Arnold hopes to have the entire site in hand by spring, and Tributary is planning a master-planned, mixed-use community.

tributary-sign“We have plans for pretty large-scale residential units and multifamily sites,” he said. “Along the railroad tracks and along Wazee we’re planning some office, hotel and some more owned residential.”

Market cycles will dictate when Tributary puts shovels in the ground at the Giambrocco site, Arnold said. In the short term, he added, the properties are well-kept industrial sites that Tributary will be able to lease out.

Arnold was a broker and vice president at Denver’s JLL office for 12 years. He focused on representing tenants and buyers, and helped put together numerous land transactions and assemblages.

Parkhill is an architect and developer who has been working in Denver real estate for 35 years. He previously headed Parkhill Development and has taken part in more than $225 million of local development projects, according to a company press release.

Tucker Crockett, who Arnold said recently moved to Denver from the East Coast, rounds out Tributary’s three-man, full-time staff.

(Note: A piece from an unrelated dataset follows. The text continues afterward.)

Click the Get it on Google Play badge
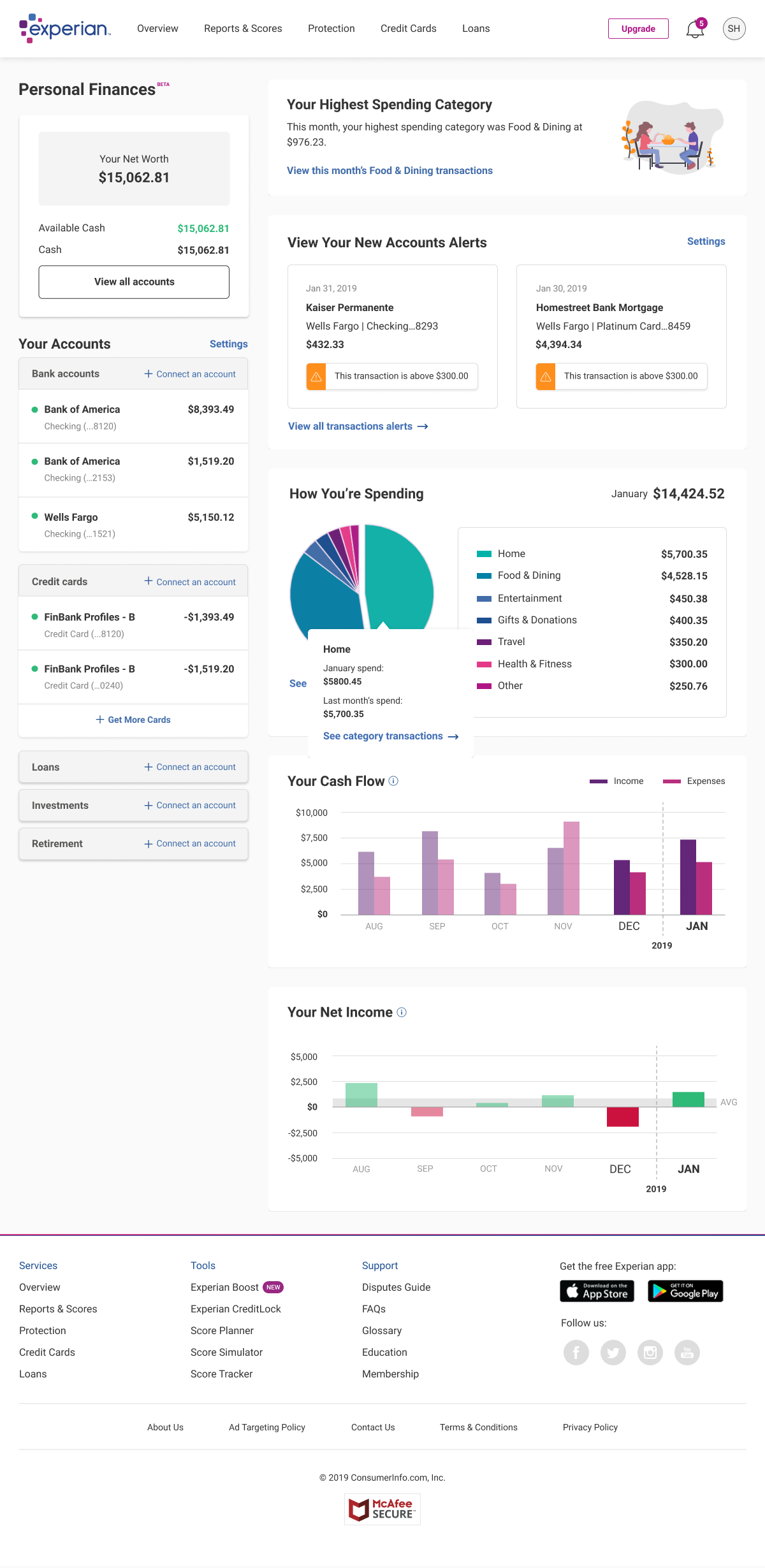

Tributary is just one firm contributing to River North’s rapid flow of development. Arnold acknowledges the torrid pace of RiNo could slow in the coming years, but thinks there’s still plenty of work to be done in the fast-changing neighborhood.

“I definitely see it starting to level off from a pricing standpoint, but the opportunity for continued growth is there for another decade plus,” Arnold said. “While the Denver market is slowing down compared to what it’s been like for a couple years, I see RiNo to still have quite a bit of run room.”